#### [PROBLEM DESCRIPTION]
Only lines that contain the word "agent" are to be returned from the data below.

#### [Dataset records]
---+---
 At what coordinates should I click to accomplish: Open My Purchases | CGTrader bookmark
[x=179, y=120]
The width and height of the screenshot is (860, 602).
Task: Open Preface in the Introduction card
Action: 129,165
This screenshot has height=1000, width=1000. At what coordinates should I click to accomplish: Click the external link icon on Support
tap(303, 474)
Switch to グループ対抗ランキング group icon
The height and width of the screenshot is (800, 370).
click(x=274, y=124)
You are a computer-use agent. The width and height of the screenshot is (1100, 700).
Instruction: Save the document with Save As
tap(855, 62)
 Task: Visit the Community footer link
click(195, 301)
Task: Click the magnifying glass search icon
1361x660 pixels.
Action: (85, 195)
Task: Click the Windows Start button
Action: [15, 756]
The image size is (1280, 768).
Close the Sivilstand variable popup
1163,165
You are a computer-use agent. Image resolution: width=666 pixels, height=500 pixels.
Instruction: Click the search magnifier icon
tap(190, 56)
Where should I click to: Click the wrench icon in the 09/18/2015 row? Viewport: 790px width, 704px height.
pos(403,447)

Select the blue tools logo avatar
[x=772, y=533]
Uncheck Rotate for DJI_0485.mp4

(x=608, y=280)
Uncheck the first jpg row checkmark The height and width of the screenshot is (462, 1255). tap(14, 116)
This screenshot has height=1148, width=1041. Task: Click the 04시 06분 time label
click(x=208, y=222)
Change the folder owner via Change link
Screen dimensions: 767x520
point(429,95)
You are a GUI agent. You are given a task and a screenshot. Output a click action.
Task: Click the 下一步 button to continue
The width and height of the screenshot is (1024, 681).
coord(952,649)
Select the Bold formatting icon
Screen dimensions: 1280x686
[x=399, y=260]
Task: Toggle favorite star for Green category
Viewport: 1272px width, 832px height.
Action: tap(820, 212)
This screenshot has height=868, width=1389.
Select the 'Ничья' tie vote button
---+---
#### [EXERCISE ANSWER]
You are a computer-use agent. The width and height of the screenshot is (1100, 700).
You are a computer-use agent. Image resolution: width=666 pixels, height=500 pixels.
You are a GUI agent. You are given a task and a screenshot. Output a click action.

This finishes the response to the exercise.